でも、参禅(公案を用いた師家に入室独参による修行)を繰り返すのは確かに座禅も勉強もしなければいけないし、師家に参禅する時のプレッシャーも大きいですから、これは苦労だと言えます(道場では苦労とは言わず、骨を折ると言います)。
 
でもこれは人間を成長させたいという動機に他なりません。人間禅はもともと人間形成の禅を略したものですから、そこで行われる参禅修行は人間を成長させる目的があるのです。
 
座禅は数息観までやられている方が多いのですが、数息観だけで人間を成長させるのは、おそらくは10年単位の時間がかかると思います。もちろん数息観だけでも心が落ち着くとか、健康に良いとか、雑念が減る分、仕事が良くできるようになると言った効用はあるし、毎週、座禅後の勉強会ではその効用を強調しているのですが・・・人間を成長させる・・・という効用はそこには書かれていないのです。

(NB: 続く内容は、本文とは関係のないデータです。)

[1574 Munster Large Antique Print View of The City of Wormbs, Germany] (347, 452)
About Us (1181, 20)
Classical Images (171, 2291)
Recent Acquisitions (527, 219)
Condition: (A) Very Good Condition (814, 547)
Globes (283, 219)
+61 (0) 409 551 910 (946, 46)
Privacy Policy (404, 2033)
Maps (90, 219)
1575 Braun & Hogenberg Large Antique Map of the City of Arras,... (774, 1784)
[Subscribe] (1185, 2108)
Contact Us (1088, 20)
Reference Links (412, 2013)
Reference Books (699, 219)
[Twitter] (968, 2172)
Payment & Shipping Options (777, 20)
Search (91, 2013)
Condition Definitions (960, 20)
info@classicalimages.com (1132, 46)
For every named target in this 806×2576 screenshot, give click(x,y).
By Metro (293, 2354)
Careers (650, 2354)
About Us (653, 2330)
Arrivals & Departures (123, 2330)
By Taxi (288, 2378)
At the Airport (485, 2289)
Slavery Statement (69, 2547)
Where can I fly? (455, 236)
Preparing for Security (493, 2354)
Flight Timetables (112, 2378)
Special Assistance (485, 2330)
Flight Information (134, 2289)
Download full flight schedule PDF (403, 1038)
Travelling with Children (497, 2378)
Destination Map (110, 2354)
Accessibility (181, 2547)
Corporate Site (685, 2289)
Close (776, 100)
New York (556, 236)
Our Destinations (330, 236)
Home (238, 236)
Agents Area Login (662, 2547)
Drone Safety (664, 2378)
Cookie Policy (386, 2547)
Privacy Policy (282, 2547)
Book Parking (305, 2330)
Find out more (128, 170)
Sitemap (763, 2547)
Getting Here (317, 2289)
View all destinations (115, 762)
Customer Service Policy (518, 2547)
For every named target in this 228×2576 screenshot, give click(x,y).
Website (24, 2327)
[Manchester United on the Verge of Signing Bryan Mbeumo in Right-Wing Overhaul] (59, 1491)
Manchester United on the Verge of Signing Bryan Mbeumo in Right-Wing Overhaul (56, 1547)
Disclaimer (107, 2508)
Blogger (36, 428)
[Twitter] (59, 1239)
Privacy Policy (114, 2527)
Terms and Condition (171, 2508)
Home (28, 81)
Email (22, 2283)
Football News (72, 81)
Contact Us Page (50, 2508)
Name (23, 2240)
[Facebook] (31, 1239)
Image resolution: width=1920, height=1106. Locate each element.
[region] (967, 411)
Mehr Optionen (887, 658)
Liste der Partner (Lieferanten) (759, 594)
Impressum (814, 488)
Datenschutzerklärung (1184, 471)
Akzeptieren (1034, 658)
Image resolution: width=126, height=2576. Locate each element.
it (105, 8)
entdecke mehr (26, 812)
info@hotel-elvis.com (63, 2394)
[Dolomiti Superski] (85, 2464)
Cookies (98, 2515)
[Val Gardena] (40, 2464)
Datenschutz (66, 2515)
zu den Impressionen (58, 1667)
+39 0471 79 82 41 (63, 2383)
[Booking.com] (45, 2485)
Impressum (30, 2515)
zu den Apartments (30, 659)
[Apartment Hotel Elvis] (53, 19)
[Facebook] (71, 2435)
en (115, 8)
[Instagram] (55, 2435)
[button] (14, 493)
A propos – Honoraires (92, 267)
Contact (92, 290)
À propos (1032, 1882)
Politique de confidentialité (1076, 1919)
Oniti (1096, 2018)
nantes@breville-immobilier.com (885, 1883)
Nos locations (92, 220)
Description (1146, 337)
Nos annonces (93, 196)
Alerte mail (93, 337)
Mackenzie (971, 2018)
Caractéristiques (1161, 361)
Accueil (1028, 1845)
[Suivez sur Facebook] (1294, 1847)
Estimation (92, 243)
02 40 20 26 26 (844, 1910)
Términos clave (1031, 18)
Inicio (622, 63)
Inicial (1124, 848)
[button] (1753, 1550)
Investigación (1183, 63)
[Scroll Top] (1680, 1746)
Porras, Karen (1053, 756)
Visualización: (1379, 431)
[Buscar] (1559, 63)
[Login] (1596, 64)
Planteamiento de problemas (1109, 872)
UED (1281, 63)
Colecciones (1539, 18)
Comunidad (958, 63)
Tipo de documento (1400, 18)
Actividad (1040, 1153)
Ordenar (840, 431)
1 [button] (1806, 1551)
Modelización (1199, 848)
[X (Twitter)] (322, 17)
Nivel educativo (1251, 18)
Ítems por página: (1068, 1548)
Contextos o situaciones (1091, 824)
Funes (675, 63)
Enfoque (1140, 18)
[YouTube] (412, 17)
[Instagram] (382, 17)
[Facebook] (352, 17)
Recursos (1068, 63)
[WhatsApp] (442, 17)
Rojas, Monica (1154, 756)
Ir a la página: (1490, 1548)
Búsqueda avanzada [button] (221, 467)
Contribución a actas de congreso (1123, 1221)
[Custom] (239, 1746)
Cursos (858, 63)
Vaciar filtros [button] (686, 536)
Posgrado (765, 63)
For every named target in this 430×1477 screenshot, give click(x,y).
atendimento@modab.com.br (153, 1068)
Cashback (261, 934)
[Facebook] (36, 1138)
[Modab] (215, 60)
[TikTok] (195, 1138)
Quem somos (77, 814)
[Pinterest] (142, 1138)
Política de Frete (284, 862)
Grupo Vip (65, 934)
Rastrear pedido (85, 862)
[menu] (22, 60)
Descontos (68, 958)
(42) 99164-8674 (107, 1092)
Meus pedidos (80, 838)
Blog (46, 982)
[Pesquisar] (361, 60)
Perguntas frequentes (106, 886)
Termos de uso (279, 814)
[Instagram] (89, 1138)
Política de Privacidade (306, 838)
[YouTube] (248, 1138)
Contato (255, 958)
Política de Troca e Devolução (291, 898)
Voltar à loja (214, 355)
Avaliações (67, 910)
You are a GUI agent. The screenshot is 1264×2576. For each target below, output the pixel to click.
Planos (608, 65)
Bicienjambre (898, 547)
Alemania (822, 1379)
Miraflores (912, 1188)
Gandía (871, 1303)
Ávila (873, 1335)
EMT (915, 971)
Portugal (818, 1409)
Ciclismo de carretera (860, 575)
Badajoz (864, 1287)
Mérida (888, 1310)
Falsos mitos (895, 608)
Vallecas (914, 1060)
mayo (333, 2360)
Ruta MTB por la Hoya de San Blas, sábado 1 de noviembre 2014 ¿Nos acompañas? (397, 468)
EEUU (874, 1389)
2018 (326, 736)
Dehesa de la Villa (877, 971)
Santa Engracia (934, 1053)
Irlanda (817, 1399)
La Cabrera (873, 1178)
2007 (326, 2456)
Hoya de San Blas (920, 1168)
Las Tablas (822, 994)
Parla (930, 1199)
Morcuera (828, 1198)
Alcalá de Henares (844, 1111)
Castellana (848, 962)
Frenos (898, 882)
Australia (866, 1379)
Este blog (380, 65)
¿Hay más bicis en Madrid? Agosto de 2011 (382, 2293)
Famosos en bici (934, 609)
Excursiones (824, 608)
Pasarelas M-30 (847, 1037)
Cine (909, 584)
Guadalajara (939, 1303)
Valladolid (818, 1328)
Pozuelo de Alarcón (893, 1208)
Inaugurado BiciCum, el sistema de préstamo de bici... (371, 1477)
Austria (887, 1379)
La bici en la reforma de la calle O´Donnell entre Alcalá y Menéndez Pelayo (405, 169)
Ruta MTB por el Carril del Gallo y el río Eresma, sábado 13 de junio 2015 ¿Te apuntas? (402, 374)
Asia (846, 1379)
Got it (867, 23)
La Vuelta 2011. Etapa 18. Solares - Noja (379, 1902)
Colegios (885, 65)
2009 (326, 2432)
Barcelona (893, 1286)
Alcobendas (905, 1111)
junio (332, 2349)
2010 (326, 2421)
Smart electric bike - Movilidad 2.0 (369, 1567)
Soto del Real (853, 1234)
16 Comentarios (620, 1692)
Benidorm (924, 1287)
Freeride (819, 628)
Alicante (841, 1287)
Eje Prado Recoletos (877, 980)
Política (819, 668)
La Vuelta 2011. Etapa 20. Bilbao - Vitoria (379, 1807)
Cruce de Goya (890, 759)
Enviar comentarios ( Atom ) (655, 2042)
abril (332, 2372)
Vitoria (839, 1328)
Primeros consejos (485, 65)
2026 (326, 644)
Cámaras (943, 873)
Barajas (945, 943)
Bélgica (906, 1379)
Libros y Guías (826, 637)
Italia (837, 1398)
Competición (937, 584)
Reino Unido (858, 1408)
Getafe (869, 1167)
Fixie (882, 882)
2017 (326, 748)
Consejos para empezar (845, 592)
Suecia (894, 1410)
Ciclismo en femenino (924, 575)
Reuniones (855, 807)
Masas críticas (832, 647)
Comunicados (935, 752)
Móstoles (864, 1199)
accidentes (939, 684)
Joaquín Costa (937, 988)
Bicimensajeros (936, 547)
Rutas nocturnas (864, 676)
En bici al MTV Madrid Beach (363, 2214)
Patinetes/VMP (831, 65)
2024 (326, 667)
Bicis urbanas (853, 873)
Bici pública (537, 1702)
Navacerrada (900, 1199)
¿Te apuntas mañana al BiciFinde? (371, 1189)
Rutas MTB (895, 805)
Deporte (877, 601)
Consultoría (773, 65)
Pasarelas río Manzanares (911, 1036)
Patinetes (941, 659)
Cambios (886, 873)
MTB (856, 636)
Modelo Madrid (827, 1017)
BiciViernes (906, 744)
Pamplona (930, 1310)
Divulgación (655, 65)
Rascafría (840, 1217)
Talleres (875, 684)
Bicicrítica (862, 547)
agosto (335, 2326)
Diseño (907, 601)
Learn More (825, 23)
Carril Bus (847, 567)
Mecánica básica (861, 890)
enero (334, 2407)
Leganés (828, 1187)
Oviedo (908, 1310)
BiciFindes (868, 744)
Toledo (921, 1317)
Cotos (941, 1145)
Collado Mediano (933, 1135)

参禅による人間を形成する、成長させるとは、もっとダイナミックな価値観や人生観の転換を伴うことがあります。これは人によって経験や個性によって違うので、全員に共通するとは言えないものの、私にとっては仕事にしか価値をおいていなかった人生観が大きく変わってしまうものでした。
 
また仕事にしか価値を見いだせなかったとは言え、座禅を始める5年前にそんなに仕事ができていたか?というと全然だめでした(今もだめかもしれませんが・・・)。
 
老師がこの前の面談の時、「良い仕事をするには、仕事のスキルじゃない、スキルはもちろん大事だけど、質の良い仕事は人間力なんだ」と言われておりました。
 
私もそう思います。SEですから技術力というスキルは当然持っているわけですが、それだけでは良い仕事はできない、スキルがないのは話になりませんが、スキルがあっても人間力がなければ、それを生かすことができないと感じています。
 
ここがいくらコンピューターが進化したとしても、機械には真似のできない部分だろうと思います。単純労働や、考えなくてもできる仕事はロボットやコンピューターに取ってかわられると思いますが、人間力が必要な仕事は必ず残りますし、お客様から選ばれる基準は今は見積もり金額の低い方だったりしますけど、そういう仕事しかしていないと、いずれ選ばれない時代がもう来ていると思います。
 
質の低い金額の安い仕事はおそらく日本人ではなく、安い海外の会社に取られます。日本人が行う仕事は質の高い、金額もそれなりに頂ける仕事ではないかと、それにはスキルはあって当たり前、プラスアルファ、人間力がお金を頂ける価値になる時代になると思います。
 
摂心会は日曜までやっているので、気になった方は是非ご参加ください。